Index | Thread | Search

From:
Mark Johnston <markj@freebsd.org>
Subject:
fix a gap in relayd config validation
To:
tech@openbsd.org
Date:
Fri, 5 Jul 2024 11:02:03 -0400

Download raw body.

Thread 
relayd has a -n option which lets one validate a relayd.conf(5)
configuration prior to starting the daemon.  There is a case where
validation succeeds but relayd fails to start anyway: when a redirect
rule name is longer than pf's limit.  This is fixed by the patch below.

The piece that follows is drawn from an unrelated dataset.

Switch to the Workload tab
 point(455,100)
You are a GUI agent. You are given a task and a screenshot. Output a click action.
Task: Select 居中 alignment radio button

More specifically, relayd uses a buffer of size SRV_NAME_SIZE (64) to
store the rule name, whereas pf's limit is PF_TABLE_NAME_SIZE (32).
relayd's parser checks for truncation of the name, but because of the
size mismatch, it doesn't catch the case where the name fits in relayd's
buffer but is too long for pf.  The patch simply uses pf's constants to
size the name and tag buffers, so that a rule like

	redirect "thisnameisabitlongerthanthepflimit" {
	  listen on 127.0.0.1 tcp port 80
	  forward to <localhost> port 80 check http "/" code 200
	}

triggers an error from the parser before init_tables() tries to copy it
and fails.  To make life a bit easier, the offending name is now printed
by the parser as well.

I tested the patch on an OpenBSD 7.5 system and against the regression
suite.

diff --git a/usr.sbin/relayd/parse.y b/usr.sbin/relayd/parse.y
index 739ff164e2e..a559fec40e7 100644
--- a/usr.sbin/relayd/parse.y
+++ b/usr.sbin/relayd/parse.y
@@ -490,7 +490,7 @@ rdr		: REDIRECT STRING	{
 			if (strlcpy(srv->conf.name, $2,
 			    sizeof(srv->conf.name)) >=
 			    sizeof(srv->conf.name)) {
-				yyerror("redirection name truncated");
+				yyerror("redirection name truncated: %s", $2);
 				free($2);
 				free(srv);
 				YYERROR;
@@ -628,7 +628,8 @@ rdroptsl	: forwardmode TO tablespec interface	{
 			if (strlcpy(rdr->conf.tag, $3,
 			    sizeof(rdr->conf.tag)) >=
 			    sizeof(rdr->conf.tag)) {
-				yyerror("redirection tag name truncated");
+				yyerror("redirection tag name truncated: %s",
+				    $3);
 				free($3);
 				YYERROR;
 			}
diff --git a/usr.sbin/relayd/relayd.h b/usr.sbin/relayd/relayd.h
index 2f55c2bb23b..9195be57ab0 100644
--- a/usr.sbin/relayd/relayd.h
+++ b/usr.sbin/relayd/relayd.h
@@ -57,9 +57,7 @@
 #define LABEL_NAME_SIZE		1024
 #define TAG_NAME_SIZE		64
 #define TABLE_NAME_SIZE		64
-#define	RD_TAG_NAME_SIZE	64
 #define	RT_LABEL_SIZE		32
-#define SRV_NAME_SIZE		64
 #define MAX_NAME_SIZE		64
 #define SRV_MAX_VIRTS		16
 #define TLS_NAME_SIZE		512
@@ -545,8 +543,8 @@ struct rdr_config {
 	objid_t			 backup_id;
 	int			 mode;
 	union hashkey		 key;
-	char			 name[SRV_NAME_SIZE];
-	char			 tag[RD_TAG_NAME_SIZE];
+	char			 name[PF_TABLE_NAME_SIZE];
+	char			 tag[PF_TAG_NAME_SIZE];
 	struct timeval		 timeout;
 };